= Exercise objective =
Wherever a line in the data holds the word "list", pull that line out.

= Source records =

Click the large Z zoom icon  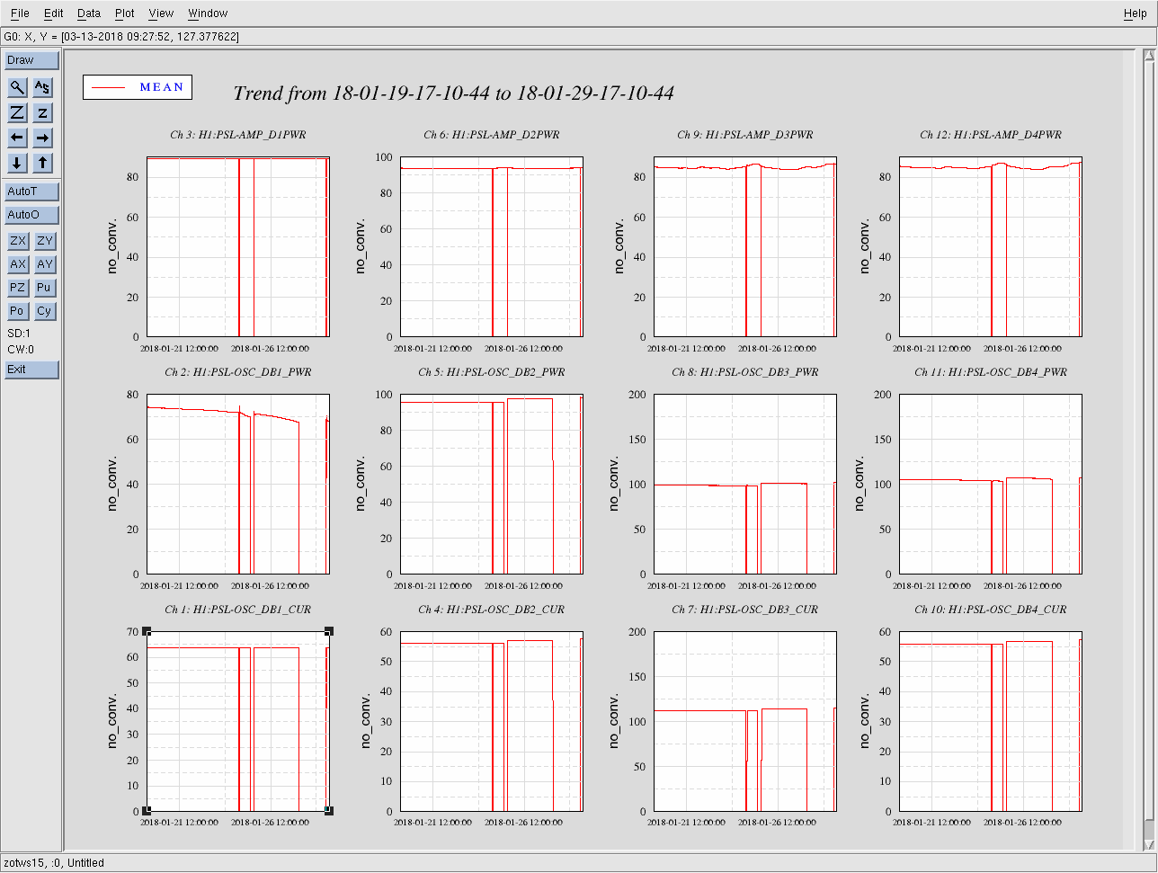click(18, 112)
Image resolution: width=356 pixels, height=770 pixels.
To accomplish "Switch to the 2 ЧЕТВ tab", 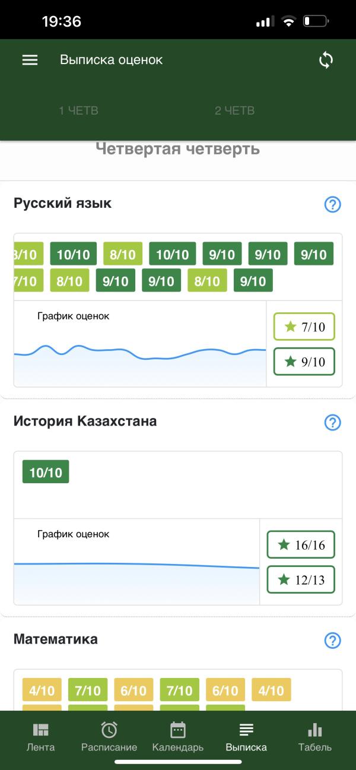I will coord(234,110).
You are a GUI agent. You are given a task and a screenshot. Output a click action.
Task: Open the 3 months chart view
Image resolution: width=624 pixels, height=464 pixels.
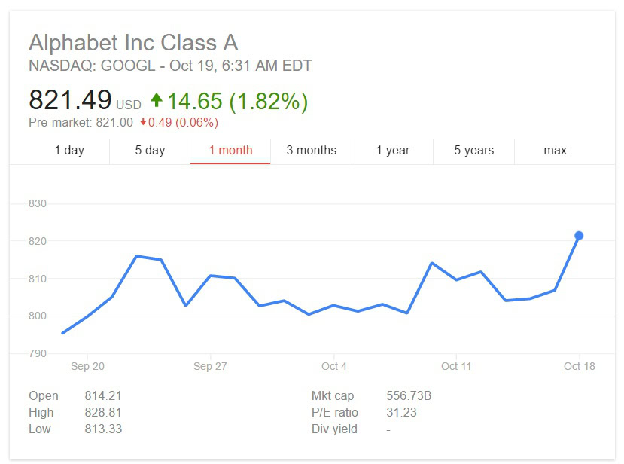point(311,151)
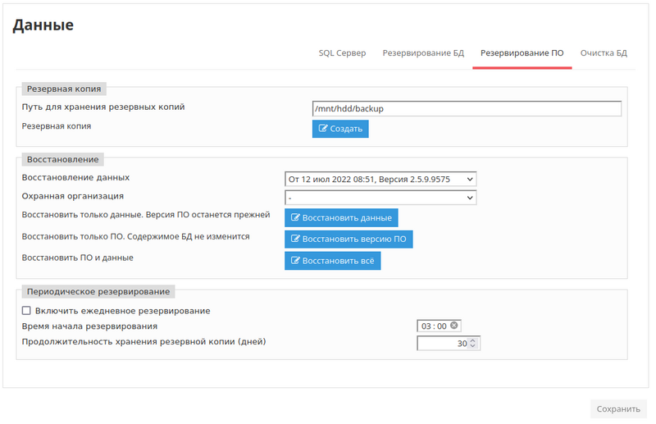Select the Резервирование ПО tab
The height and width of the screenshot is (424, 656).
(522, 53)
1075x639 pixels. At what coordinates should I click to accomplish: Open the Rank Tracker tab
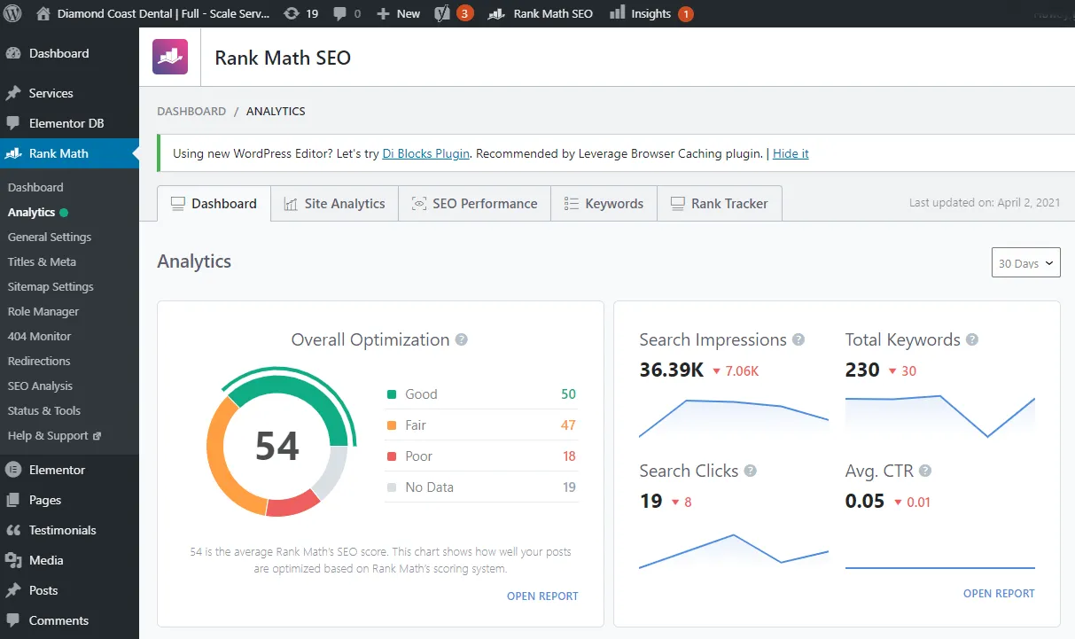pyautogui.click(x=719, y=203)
---
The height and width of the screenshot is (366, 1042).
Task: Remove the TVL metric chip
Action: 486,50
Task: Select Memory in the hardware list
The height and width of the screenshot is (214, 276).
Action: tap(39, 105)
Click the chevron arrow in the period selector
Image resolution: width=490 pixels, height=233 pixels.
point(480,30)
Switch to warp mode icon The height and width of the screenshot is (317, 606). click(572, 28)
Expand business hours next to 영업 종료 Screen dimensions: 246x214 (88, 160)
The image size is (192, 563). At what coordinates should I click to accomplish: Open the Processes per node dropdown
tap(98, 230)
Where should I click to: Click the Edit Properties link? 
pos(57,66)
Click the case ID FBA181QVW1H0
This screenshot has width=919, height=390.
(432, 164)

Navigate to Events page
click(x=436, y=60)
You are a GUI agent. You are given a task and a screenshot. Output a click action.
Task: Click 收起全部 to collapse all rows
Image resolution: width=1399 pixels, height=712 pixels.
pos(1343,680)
...
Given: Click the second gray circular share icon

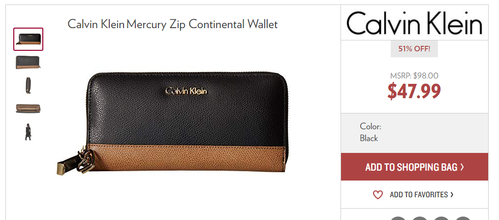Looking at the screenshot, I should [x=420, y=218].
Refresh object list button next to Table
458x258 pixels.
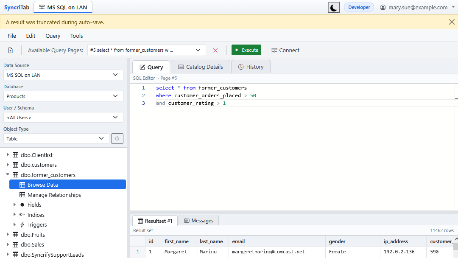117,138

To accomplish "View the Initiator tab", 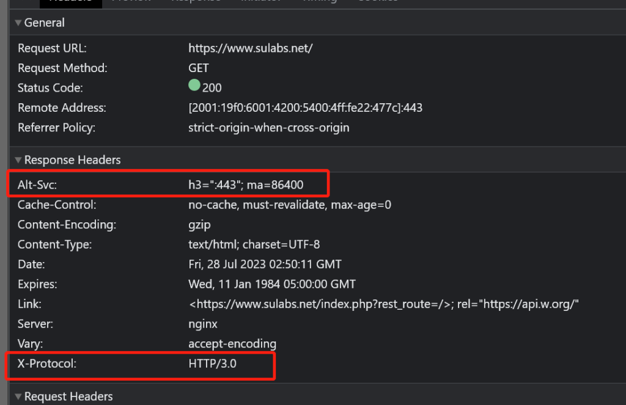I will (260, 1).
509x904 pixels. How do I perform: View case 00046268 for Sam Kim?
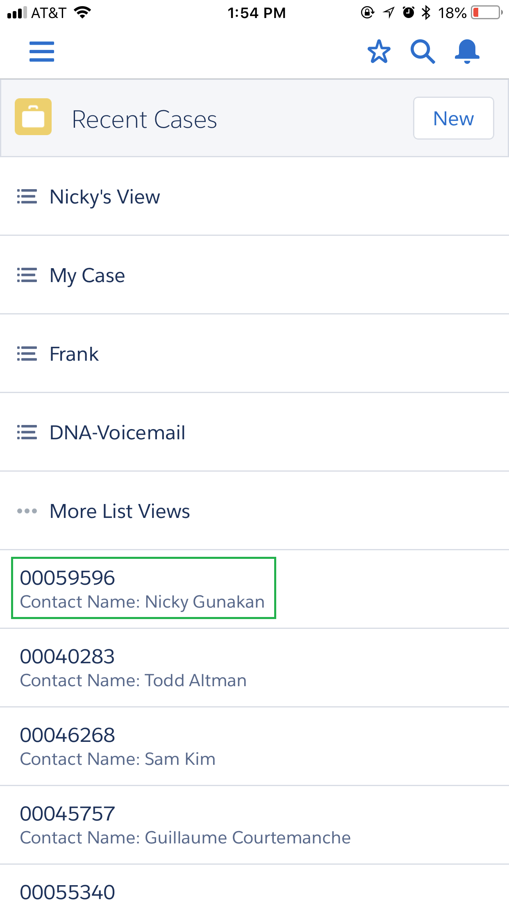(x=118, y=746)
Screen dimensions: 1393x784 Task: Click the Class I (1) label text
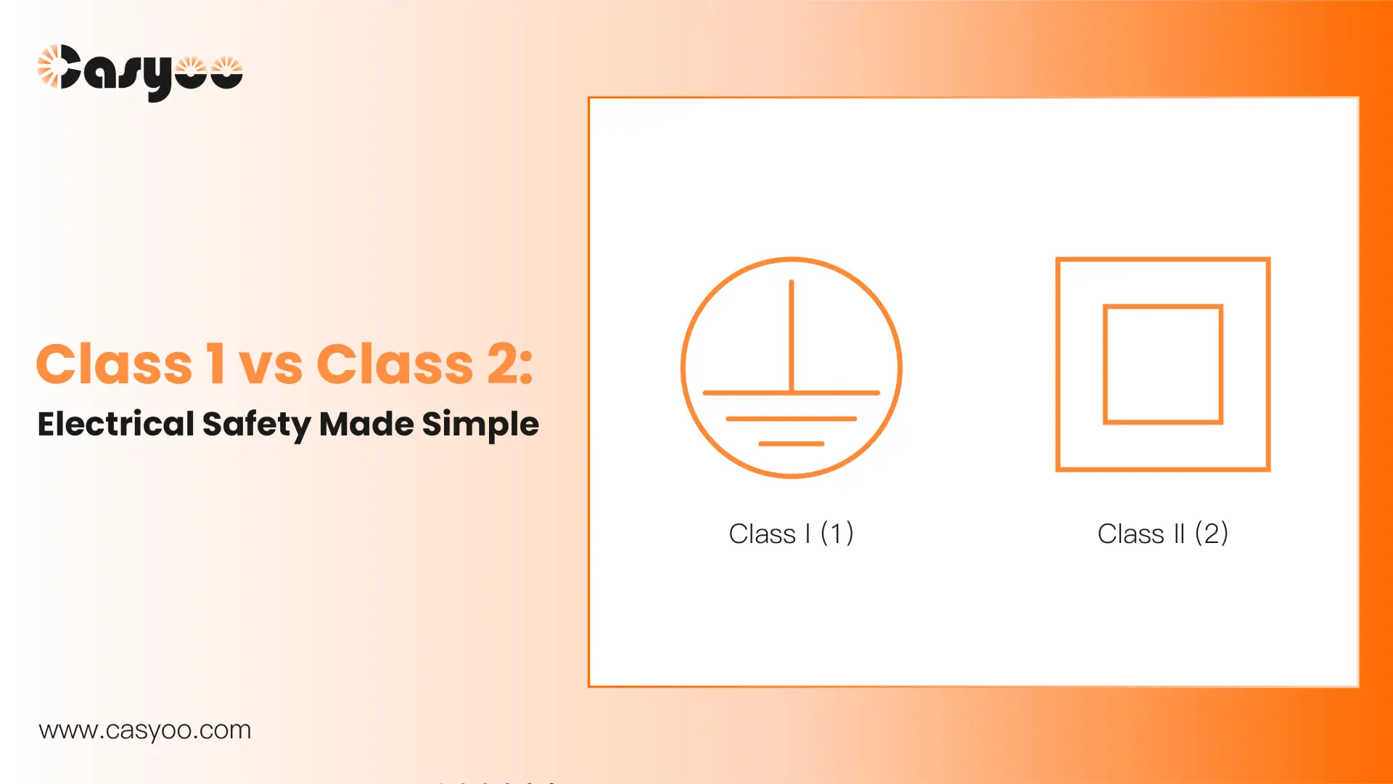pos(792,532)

= Exercise response =
Task: Select Memory in the hardware list
Refresh object list button next to Table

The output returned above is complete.